Stella Carol (LOC)

    Bain News Service,, publisher.

    Stella Carol

    [between ca. 1910 and ca. 1915]

    1 negative : glass ; 5 x 7 in. or smaller.

    Notes:
    Title from unverified data provided by the Bain News Service on the negatives or caption cards.
    Forms part of: George Grantham Bain Collection (Library of Congress).

    Format: Glass negatives.

    Rights Info: No known restrictions on publication.

    Repository: Library of Congress, Prints and Photographs Division, Washington, D.C. 20540 USA, hdl.loc.gov/loc.pnp/pp.print

    General information about the Bain Collection is available at hdl.loc.gov/loc.pnp/pp.ggbain

    Higher resolution image is available (Persistent URL): hdl.loc.gov/loc.pnp/ggbain.19765

    Call Number: LC-B2- 3575-1

    Comments and faves

    1. gavinsblog, Čestmíra, kotraport, Lotus Carroll, and 95 other people added this photo to their favorites.

    2. Pixel Wrangler (4 weeks ago | reply)

      Stella Carol, age 17, a well-known soprano, and her husband, Albert Leblond, were passengers aboard the White Star Company Arabic when it was torpedoed without warning on August 20, 1915. The liner sank to the bottom of the Atlantic eleven minutes after it was hit. Approximately 175 passengers and 215 crew members survived the German attack.

      Stella endeavored to keep up the spirits of her companions in one of the crowded lifeboats by singing "It's a long way to Tipperary" to them, along with other patriotic songs – and she also lent a hand with an oar.

      Four years earlier, Stella Carol, whose real name was Lily Furnesse, and her sister were singing Christmas carols on the streets of Hampstead on Christmas Eve, 1910, hoping to get enough money to buy their mother a surprise Christmas present. By a wonderful chance she stopped to sing "Softly the night is sleeping" in the doorway of the well-known teacher of singing, Mme. Amy Sherwin.

      Madame Sherwin said, "I was much struck by the compass and the purity of the voice of one of the children. I called them in, chatted with them and made them comfortable. In the intervals of munching an apple, Stella, the elder of the two, told me she was thirteen years of age, one of twelve children, residing with their parents at Holloway."

      The following day Mme. Sherwin met with Stella's mother, and moved Stella into her home where she was provided with every resource for her education and professional training.

      A photo of Mme. Sherwin in the Library of Congress Collection on Flickr can be seen here:

      Mrs. Amy Sherwin, Lady Maitland  (LOC)

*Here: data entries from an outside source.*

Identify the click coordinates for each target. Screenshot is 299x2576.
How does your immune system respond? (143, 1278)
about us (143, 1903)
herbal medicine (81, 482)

      — Compiled and excerpted: New-York Tribune; The Straits Times; The Advertiser; The Dominion; The New York Times
       
       

    3. Pixel Wrangler (4 weeks ago | reply)

      A different pose of Stella from this portrait sitting is in the Photographs Collection of The National Portrait Gallery, London.

      This portrait of Stella Carol was apparently made on February 19, 1915, in the studios formerly of Alexander Bassano on Old Bond Street, London. Bassano retired in around 1903, when the premises were refurbished and relaunched as Bassano Ltd, Royal Photographers. The National Portrait Gallery owns more than 50,000 of the firm's original glass negatives.
       

    4. Erick Valdes (3 weeks ago | reply)

      Beautiful!

    5. This photo was invited and added to the Supreme Awesomeness! Post Some/Award None. group.

    6. denebola2025 (2 weeks ago | reply)

      Cool history! Nice quality of photograph for those times!